**PROVIDED TEXT**
# Diceman's The Shadow



## dconlon (Oct 12, 2010)

I picked this one up a couple of months ago and thought it would be a quick fixer-upper.
Not so much.
Once I stripped the kit I found it was plagued by pin holes and some missing sculptural details.
But after the fixes it was a simple kit to paint.
The kit didn't come with a base so I recreated one in balsa foam from images of the original that I found on-line.
At this point I thought the kit was finished...
... until it hit the floor as I was mounting it to the base.
The cape broke, a hand snapped off - mayhem ensued.
At that moment I knew what evil lurked in the heart of this man.
After a week or two of calming down I fixed the damage and now present to you the completed (and lovingly restored) Shadow.
*** Concept design by Mike Kaluta, sculpted by Joe Riley, produced by Diceman Creations ***











((Pinstriped trousers made possible by use of water color pencils))

Derek Conlon


----------



## NTRPRZ (Feb 23, 1999)

Most excellent!


----------



## Mark McGovern (Apr 25, 1999)

dc,

The weed of crime may bear bitter fruit, but you did turn out one nice model! :thumbsup:


----------



## Zombie_61 (Apr 21, 2004)

Simply wonderful! I wish I'd nabbed one of these kits when they were still available.


----------



## Rob P. (Jan 26, 2004)

Very nice! I can here the radio broadcast just looking at him! (I have several of the programs on cassette tape, I am not so old for the original radio broadcasts, but perhaps cassette tapes date me any way!)

Rob


----------



## dconlon (Oct 12, 2010)

I remember buying the cassettes from PBS/NPR years ago.
Of course now most of the Orson Wells' Shadow broadcasts are available on-line - free.


----------



## starduster (Feb 12, 2006)

Great work on this great kit, the base is very well done something I wish I could do. The whole model brings one to break out those old radio shows and relive the thrilling days of yesteryear. I wish this model was re made I'd get one as I've been a fan of the Shadow for years I have all the radio shows and I even liked the Shadow movie hoping that there would have been a sequel of course which didn't happen, yea it was campy but it did have the atmosphere that some movies supposedly depicting the 30's doesn't have and Alec Baldwin did a fairly good job I'd like a sculpt of him in that role. Karl


----------



## dconlon (Oct 12, 2010)

**RECORDED INFORMATION**
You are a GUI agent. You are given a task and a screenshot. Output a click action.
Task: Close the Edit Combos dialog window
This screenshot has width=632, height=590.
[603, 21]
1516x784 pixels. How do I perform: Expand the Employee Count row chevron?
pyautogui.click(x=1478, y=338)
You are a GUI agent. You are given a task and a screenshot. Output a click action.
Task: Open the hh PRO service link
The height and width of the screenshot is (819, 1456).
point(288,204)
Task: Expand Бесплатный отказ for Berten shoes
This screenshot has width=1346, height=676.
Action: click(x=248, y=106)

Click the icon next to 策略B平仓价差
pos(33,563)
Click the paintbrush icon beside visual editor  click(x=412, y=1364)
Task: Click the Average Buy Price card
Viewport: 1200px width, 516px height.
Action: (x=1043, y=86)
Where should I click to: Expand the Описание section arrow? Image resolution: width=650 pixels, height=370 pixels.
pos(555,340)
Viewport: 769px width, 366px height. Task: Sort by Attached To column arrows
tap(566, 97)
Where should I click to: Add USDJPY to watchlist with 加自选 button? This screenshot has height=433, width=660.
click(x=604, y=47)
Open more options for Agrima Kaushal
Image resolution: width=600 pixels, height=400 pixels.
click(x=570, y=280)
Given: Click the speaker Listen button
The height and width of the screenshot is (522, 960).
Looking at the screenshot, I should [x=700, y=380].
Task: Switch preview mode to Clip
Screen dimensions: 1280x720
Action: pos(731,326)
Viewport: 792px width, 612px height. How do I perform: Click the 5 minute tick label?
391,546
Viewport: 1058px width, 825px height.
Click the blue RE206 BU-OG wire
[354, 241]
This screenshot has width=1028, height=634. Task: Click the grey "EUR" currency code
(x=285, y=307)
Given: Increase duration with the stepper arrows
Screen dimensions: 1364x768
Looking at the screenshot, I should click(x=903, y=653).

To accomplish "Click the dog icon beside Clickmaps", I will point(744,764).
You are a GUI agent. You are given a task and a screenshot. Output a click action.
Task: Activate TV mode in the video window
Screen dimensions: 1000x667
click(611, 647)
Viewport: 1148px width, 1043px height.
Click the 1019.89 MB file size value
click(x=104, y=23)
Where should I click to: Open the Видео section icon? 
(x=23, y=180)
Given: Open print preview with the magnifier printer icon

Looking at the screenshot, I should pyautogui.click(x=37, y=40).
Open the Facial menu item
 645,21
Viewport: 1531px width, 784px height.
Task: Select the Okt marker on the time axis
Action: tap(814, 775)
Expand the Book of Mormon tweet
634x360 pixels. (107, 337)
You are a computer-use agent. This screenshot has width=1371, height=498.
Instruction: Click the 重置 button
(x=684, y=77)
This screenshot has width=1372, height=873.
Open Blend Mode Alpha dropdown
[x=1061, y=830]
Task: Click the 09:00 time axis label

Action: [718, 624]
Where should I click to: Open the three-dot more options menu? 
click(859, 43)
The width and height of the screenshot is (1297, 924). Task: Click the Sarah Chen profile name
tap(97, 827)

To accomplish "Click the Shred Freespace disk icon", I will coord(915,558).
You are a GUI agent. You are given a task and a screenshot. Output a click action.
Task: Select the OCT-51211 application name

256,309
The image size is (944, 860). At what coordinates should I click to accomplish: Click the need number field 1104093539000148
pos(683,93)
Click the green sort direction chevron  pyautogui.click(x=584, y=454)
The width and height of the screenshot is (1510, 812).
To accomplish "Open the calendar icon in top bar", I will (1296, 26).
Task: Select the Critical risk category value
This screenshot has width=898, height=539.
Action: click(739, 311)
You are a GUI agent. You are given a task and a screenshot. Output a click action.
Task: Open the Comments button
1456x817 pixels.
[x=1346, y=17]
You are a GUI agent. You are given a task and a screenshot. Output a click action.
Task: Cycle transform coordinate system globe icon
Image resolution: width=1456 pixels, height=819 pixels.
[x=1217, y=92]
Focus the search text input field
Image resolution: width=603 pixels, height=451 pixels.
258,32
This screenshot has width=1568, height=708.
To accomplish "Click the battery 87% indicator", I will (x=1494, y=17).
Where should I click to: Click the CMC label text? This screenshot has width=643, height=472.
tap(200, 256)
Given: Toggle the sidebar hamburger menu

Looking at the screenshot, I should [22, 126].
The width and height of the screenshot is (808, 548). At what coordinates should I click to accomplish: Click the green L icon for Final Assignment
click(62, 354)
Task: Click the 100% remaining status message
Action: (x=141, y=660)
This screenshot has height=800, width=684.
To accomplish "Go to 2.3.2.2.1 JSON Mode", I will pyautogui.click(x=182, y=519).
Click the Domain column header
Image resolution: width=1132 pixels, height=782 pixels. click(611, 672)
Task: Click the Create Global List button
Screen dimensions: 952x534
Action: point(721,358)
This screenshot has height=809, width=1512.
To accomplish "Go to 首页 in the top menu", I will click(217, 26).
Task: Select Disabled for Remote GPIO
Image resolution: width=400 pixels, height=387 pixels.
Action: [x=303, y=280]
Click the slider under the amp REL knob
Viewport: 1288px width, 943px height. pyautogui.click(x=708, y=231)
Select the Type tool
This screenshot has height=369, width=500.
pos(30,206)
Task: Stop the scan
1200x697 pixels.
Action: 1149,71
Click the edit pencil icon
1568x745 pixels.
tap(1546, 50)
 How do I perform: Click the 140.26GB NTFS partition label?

**REQUIREMENTS**
A. List every distinct username that appears as a poster in the Shadow model forum thread, giving each name only once.
B. Return the text of the Shadow model forum thread between "The kit didn't" and "kit was finished...", inclusive.

**FULL SOLUTIONS**
A. dconlon, NTRPRZ, Mark McGovern, Zombie_61, Rob P., starduster

B.
The kit didn't come with a base so I recreated one in balsa foam from images of the original that I found on-line.
At this point I thought the kit was finished...